Your task: Report every line in the listing that contains the string "computer".

Records for the task:
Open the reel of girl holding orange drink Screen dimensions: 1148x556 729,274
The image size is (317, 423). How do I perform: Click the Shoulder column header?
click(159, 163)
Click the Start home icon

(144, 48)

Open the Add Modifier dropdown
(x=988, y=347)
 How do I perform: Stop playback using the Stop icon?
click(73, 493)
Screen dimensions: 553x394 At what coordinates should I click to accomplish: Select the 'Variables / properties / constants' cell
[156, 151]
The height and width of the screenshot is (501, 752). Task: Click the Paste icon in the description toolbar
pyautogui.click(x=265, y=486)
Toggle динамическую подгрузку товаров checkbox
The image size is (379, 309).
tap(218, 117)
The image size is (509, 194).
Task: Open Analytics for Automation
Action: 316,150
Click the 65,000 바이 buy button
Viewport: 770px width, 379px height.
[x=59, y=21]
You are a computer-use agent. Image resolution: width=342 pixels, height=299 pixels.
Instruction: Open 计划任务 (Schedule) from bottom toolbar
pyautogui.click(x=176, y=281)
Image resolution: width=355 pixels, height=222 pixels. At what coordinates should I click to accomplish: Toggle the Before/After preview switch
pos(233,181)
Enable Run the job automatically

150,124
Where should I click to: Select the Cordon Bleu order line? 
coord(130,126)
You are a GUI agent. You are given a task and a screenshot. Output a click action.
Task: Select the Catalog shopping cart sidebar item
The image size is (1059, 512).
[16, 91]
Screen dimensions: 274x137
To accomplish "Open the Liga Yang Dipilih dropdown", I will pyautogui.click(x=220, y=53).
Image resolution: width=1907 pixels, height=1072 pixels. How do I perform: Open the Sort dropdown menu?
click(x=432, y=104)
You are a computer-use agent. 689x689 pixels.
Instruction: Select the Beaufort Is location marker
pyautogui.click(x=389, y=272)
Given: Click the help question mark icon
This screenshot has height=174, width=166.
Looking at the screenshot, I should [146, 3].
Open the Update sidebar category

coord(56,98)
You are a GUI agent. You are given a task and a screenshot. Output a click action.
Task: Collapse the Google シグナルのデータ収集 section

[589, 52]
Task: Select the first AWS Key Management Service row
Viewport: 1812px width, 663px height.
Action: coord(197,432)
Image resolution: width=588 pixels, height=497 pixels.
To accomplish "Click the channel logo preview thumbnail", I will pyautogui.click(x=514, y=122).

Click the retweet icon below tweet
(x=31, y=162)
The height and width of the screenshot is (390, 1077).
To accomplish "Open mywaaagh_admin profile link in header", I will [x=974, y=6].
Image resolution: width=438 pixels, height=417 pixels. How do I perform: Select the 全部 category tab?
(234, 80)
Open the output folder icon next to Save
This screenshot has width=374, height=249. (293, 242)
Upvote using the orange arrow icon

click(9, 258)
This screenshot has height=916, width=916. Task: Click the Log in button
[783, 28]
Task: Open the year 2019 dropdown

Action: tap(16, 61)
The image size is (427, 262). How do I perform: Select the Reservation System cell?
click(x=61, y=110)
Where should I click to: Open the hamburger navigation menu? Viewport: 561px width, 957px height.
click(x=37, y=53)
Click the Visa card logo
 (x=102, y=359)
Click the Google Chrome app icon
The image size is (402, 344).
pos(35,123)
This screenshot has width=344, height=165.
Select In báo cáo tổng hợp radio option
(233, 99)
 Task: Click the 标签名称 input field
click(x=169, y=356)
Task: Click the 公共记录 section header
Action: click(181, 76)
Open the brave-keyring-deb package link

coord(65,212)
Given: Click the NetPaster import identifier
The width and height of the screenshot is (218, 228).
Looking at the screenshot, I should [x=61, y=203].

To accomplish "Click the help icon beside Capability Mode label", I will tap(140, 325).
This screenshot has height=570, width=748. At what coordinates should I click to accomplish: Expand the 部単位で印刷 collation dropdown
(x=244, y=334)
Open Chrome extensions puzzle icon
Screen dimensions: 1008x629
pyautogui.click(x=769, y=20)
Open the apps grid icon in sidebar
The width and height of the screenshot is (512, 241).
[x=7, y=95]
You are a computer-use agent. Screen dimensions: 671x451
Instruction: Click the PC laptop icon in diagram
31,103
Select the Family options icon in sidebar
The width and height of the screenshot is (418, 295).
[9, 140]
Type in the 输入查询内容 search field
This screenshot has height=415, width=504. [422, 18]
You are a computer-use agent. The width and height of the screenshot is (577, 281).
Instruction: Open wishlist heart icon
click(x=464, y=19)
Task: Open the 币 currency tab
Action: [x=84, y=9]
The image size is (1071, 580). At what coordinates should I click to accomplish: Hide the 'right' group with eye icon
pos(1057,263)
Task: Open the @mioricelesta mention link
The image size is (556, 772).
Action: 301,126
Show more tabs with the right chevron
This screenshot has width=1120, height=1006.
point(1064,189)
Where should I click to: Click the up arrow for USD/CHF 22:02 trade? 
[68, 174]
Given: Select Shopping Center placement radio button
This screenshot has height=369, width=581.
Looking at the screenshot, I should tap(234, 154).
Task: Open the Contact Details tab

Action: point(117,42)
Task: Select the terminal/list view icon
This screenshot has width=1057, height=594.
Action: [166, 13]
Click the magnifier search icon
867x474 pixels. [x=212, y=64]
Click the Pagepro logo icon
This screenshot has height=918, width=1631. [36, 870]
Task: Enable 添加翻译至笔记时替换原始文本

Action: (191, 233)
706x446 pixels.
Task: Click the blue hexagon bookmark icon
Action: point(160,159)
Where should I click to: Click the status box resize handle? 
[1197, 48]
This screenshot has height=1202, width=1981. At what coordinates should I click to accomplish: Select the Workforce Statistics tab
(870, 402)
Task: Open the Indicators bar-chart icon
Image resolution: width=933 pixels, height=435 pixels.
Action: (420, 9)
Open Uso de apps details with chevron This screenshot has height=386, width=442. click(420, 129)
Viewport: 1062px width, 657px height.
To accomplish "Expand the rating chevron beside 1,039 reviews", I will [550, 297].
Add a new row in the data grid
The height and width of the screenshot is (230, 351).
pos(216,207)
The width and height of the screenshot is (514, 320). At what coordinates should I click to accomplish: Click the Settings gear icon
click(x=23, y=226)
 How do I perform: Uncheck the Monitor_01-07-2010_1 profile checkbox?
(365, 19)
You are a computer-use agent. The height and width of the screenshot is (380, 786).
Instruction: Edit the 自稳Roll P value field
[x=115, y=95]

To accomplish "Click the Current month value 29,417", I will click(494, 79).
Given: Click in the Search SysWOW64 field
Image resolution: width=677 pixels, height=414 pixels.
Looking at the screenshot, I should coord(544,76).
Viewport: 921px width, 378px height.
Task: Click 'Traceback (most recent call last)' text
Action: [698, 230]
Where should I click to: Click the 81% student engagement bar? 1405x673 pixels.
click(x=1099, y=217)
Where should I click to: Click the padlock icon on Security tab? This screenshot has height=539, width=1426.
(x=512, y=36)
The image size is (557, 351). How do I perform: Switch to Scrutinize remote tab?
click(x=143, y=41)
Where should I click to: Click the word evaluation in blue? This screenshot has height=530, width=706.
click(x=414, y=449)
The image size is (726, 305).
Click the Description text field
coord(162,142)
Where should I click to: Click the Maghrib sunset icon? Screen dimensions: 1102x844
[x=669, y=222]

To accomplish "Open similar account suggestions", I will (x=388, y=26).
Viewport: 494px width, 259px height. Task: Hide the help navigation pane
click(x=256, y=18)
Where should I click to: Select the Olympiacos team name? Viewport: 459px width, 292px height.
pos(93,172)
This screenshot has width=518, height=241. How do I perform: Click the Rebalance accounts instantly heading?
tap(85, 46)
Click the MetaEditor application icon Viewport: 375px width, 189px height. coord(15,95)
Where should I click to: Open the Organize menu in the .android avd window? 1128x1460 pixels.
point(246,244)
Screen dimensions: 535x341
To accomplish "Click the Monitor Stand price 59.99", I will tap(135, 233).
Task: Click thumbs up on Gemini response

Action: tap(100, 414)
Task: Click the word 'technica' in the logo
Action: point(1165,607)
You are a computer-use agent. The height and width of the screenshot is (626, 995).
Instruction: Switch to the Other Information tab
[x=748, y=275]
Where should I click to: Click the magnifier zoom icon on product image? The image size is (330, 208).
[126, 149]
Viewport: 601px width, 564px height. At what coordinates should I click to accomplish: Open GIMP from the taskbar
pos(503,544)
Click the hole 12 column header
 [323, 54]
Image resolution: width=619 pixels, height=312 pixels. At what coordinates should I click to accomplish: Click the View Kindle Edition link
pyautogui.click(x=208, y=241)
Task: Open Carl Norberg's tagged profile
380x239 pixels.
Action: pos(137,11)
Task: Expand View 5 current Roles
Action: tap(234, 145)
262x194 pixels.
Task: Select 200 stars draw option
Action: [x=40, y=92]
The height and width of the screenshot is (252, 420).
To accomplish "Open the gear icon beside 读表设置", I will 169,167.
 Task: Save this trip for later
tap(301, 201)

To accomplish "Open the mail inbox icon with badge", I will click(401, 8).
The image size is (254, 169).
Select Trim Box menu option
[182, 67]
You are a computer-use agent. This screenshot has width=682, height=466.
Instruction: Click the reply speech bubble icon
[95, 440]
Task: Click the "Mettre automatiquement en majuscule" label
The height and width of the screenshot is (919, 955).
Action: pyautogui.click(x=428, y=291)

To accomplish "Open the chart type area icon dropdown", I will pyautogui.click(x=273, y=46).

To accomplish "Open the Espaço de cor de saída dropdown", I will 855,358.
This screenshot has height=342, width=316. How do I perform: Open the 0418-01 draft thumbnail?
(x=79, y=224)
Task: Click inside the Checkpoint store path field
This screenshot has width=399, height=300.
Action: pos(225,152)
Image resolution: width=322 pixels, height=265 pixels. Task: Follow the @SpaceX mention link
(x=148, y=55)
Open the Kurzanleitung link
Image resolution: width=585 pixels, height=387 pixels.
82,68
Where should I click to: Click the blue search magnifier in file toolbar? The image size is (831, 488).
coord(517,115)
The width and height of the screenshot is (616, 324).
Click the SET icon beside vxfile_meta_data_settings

Solution below:
You are a computer-use agent. Image resolution: width=342 pixels, height=299 pixels.
You are a computer-use agent. 689x689 pixels.
You are a computer-use agent. Screen dimensions: 671x451
You are a computer-use agent. The width and height of the screenshot is (577, 281).
You are a computer-use agent. The height and width of the screenshot is (380, 786).
You are a computer-use agent. The height and width of the screenshot is (626, 995).
You are a computer-use agent. This screenshot has width=682, height=466.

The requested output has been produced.